O relatório do Centro de Referência em Direitos Humanos cita que a mulher também ofertou a possibilidade de custear a institucionalização da idosa em uma ILPI. “Porém, a autorização da saída não fora permitida pela unidade em decorrência do monitoramento e notificação do hospital aos órgãos de defesa competentes a violação de direito”, diz o documento.
Produzido em maio, o relatório ainda registra que Lúcia estava acamada, sem cuidadores e recebendo apoio de acompanhantes de outras pacientes do quarto.
Foi a partir dessa internação que a situação de Lúcia passou a ser acompanhada por equipes do Serviço Social da unidade hospitalar, do Ministério Público do Ceará (MPCE) e das secretarias dos Direitos Humanos da Prefeitura de Fortaleza e do Governo do Estado, entre outros órgãos.
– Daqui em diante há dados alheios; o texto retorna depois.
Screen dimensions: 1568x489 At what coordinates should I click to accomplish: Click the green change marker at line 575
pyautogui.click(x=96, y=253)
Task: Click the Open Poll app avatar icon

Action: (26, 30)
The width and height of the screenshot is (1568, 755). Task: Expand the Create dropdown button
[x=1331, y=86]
O caso está sendo investigado de forma sigilosa pelo Ministério Público do Trabalho no Ceará (MPT-CE).
Além dessas vulnerabilidades, os documentos apontam que a idosa recebia o Benefício de Prestação Continuada (BPC), um direito constitucional que garante um salário mínimo por mês a pessoas com deficiência de qualquer idade e a idosos, a partir dos 65 anos, de baixa renda. Em fevereiro deste ano 2025, porém, o auxílio foi bloqueado por falta de inscrição no Cadastro Único.
Era a falta de atualização cadastral que estava impossibilitando a transferência de Lúcia para uma ILPI com disponibilidade para acolhimento, segundo despacho do Ministério Público do Ceará emitido nesta quarta-feira dia 03 de dezembro 2025. No documento, o promotor de Justiça determinou a disponibilização de vaga filantrópica à instituição de longa permanência.
Também foi determinado que a equipe do Centro de Apoio Operacional de Defesa da Cidadania (Caocidadania), do MPCE, “proceda imediatamente à orientação e acompanhamento necessários para instrução do processo de curatela provisória, a fim de viabilizar a regularização cadastral e a reativação do BPC da idosa”.